Tom Lake
In the spring of 2020, set at a serene cherry farm in Michigan, Lara and her family do what so many of us did when the world shut down: they rely on the power of storytelling to pass the time.
The Zammer Review: 4 out of 5 stars.
Ann Patchett’s Tom Lake is an ode to the play Our Town, Michigan, and past lives. In the spring of 2020, Lara and her husband need help on their farm since all the workers have gone home, so they recruit their daughters to help pick the cherries. Her daughters, having just moved back home in their twenties, feel their lives are on hold. While the pandemic rages on, they are hungry to hear about their mother’s exciting youth as an aspiring actress, including when she dated the famous movie star, Peter Duke. Thus, Lara tells her three daughters about the summer she spent as a young woman at a summer stock production of Our Town at the Tom Lake theater company in northern Michigan.
It’s always a delight to read a book whose inception seems tied to its setting rather than its characters, and Tom Lake is a beautiful example of that. Lara weaves a simple but rich story that ultimately chronicles her journey from New Hampshire to a Michigan farm, with Tom Lake and Our Town playing pivotal roles.

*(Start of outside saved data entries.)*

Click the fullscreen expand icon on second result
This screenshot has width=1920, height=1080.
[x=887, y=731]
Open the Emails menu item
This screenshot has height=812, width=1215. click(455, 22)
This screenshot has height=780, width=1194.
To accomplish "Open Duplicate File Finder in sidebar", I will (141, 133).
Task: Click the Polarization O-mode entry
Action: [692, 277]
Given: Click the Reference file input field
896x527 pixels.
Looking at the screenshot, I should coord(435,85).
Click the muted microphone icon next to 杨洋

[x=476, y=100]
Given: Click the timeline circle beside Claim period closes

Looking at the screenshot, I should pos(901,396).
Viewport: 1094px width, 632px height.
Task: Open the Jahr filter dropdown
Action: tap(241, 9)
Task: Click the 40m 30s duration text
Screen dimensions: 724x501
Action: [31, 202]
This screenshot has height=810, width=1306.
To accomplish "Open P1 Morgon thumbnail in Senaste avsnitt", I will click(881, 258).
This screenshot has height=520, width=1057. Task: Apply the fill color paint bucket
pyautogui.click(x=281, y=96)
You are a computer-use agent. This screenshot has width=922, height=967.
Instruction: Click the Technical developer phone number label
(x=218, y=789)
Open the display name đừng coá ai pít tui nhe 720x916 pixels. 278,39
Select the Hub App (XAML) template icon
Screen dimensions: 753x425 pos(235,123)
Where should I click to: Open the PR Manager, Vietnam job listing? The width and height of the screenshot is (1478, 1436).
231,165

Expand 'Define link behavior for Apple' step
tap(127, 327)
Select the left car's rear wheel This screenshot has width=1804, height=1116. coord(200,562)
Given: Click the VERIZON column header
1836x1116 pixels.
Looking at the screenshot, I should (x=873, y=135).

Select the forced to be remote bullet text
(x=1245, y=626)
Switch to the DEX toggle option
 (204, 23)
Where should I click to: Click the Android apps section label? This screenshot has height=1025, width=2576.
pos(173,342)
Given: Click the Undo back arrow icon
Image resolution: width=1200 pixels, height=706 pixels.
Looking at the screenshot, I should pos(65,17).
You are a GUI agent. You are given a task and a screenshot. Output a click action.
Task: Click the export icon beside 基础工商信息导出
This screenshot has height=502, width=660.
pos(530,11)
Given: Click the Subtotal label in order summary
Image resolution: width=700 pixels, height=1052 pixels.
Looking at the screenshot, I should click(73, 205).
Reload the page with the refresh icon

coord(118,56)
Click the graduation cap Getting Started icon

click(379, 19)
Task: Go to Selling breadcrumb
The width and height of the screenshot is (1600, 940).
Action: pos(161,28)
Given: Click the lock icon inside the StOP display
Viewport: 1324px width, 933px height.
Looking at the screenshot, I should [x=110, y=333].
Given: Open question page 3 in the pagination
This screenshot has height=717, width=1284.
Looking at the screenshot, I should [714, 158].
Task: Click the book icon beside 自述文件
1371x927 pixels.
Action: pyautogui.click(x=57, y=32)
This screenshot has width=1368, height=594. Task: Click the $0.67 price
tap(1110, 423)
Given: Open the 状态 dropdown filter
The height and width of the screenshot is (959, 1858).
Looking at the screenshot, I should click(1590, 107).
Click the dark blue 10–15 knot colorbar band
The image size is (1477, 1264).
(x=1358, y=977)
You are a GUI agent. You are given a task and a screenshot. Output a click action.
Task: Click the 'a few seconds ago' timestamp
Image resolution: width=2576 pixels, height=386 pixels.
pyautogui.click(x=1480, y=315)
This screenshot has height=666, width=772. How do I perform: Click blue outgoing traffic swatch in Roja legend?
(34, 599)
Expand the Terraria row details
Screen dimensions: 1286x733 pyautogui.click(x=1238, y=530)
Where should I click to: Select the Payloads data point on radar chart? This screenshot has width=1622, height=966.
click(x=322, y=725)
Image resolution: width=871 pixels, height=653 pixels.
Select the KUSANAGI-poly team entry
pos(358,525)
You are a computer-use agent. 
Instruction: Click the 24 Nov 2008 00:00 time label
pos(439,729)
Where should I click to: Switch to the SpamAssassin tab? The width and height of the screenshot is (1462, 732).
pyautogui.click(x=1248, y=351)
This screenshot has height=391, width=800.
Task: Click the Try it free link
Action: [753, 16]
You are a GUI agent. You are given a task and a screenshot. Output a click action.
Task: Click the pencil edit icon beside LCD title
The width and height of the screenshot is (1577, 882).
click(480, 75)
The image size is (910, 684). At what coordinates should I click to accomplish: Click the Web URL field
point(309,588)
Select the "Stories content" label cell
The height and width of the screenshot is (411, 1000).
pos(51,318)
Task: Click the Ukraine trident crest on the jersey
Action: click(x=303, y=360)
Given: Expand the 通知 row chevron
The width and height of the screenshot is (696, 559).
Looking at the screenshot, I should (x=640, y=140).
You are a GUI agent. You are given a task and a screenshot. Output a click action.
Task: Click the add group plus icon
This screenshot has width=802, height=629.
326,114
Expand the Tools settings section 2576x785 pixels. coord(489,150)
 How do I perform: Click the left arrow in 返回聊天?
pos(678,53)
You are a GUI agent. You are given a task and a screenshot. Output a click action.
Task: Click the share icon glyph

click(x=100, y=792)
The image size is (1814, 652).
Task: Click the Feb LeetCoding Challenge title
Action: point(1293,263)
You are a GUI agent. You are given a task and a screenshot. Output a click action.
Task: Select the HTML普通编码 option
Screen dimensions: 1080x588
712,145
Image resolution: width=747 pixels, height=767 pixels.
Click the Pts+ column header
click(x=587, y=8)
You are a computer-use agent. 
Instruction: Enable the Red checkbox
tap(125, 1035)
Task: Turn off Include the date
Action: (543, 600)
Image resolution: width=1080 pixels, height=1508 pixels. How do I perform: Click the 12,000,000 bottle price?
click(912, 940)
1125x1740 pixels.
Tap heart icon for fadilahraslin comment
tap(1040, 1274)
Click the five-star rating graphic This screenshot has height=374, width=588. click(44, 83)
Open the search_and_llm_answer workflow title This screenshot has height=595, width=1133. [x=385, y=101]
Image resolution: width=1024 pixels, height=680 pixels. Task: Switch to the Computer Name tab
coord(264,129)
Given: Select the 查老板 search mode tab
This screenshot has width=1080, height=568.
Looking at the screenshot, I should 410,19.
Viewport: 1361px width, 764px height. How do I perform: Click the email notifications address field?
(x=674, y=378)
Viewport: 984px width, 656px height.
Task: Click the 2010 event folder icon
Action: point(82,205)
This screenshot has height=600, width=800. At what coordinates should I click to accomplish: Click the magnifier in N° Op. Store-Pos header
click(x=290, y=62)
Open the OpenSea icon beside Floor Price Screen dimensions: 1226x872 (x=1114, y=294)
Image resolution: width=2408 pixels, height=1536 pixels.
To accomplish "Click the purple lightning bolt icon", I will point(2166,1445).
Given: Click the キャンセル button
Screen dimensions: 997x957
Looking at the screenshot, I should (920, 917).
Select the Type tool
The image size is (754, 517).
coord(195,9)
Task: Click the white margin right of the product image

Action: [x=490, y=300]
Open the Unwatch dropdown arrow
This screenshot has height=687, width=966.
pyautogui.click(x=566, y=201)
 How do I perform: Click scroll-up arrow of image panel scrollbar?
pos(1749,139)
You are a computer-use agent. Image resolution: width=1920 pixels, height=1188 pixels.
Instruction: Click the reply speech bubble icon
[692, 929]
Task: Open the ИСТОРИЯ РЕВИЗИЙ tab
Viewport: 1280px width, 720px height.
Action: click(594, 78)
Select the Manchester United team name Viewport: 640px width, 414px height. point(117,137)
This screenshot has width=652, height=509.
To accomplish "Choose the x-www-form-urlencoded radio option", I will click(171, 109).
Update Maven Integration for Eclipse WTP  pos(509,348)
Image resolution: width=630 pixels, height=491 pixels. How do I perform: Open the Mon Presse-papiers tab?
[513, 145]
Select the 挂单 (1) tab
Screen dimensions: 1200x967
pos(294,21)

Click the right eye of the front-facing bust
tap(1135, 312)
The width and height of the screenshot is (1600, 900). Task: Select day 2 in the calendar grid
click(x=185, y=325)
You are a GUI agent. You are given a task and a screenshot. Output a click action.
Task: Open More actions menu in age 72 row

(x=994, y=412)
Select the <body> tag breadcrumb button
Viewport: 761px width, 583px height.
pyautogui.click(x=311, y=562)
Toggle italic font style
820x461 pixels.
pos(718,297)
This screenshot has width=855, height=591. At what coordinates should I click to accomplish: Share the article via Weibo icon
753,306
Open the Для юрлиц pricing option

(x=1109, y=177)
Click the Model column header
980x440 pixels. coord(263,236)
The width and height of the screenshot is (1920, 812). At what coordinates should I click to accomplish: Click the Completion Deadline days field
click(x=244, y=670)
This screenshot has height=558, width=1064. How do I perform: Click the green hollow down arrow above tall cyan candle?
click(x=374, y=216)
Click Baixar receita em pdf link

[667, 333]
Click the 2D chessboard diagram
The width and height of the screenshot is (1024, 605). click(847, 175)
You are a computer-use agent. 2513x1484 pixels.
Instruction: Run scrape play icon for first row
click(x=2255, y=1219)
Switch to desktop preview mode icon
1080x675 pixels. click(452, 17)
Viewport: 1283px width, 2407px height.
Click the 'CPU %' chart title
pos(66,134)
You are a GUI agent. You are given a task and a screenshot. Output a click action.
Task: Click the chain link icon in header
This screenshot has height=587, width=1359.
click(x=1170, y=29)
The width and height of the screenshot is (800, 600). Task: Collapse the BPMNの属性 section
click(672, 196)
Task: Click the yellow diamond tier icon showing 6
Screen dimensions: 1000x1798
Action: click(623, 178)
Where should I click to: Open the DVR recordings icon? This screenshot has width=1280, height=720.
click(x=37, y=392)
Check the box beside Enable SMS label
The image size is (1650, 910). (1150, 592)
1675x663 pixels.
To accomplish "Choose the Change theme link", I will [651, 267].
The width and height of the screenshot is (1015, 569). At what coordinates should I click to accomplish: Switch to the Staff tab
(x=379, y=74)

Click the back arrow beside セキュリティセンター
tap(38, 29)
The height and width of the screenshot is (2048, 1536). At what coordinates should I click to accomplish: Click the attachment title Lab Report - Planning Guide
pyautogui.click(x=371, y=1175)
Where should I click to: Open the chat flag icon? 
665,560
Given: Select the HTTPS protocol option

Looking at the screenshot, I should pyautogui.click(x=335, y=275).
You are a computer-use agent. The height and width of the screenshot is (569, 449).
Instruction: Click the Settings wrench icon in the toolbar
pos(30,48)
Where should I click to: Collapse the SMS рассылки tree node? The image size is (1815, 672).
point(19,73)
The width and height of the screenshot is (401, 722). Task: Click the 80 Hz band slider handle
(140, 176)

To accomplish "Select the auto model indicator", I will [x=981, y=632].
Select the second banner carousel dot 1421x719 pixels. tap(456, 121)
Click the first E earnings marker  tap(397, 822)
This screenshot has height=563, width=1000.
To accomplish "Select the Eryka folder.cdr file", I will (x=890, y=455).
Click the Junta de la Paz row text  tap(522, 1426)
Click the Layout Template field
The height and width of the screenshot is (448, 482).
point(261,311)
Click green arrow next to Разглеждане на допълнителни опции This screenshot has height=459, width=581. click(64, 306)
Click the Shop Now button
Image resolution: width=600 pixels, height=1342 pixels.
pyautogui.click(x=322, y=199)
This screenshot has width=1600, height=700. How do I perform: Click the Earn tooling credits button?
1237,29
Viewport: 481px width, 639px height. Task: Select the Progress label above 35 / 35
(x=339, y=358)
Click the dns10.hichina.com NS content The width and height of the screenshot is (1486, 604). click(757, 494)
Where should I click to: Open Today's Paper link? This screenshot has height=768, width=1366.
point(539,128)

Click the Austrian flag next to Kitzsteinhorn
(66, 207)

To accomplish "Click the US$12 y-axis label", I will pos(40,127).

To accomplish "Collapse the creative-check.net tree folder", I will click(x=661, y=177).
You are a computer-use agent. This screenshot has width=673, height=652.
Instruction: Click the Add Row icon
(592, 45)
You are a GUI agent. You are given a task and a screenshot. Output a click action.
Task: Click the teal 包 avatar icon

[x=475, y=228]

“Ask that girl who left Tom Lake what she wanted out of life and she would never in a million years have said the … farm in Traverse City, Michigan, but as it turned out, it was all she wanted.”
Lara recounts her short-lived romance with Peter Duke at Tom Lake before he became a household name. Her daughters, barely much older than she was when she met “Duke”, are astounded that Lara brushed with fame and turned away from the opportunity to have her own successful Hollywood career. But Lara, thirty-something years removed from that summer, knows more than her daughters about life.
“I look at my girls, my brilliant young women. I want them to think I was better than I was, and I want to tell them the truth in case the truth will be useful. Those two desires to not neatly coexist, but this is where we are in the story.”
The ladies in my book club are part of Lara’s generation and appreciated reflecting on their own lives and how they share them with their children. I am the age of Lara’s daughters, so I was fascinated by her storied past and comforted that she could easily change her life in a moment.
As another young person whose life froze during the pandemic, I think that is part of Lara’s daughters’ desperation to hear her story. The knowledge that Lara’s life took a 180-degree turn and she is happy and satisfied with it lessens the sting of feeling like life is passing by. Lara’s story functions as a fable whose message is “It all works out.”
This novel is funny. Don’t read it if you hate fun. Lara’s a smart ass in her youth, and I love that in a character. Her story is compelling on its own, but her daughters’ impatience to hear it is a clever way to characterize her daughters and dangle a carrot to the reader to keep reading.
I’m giving this four out of five stars because it is a comforting piece that is easy to breeze through, has stunning descriptions of settings, and though it switches between the 80s and 2020, has a slowness that feels classic.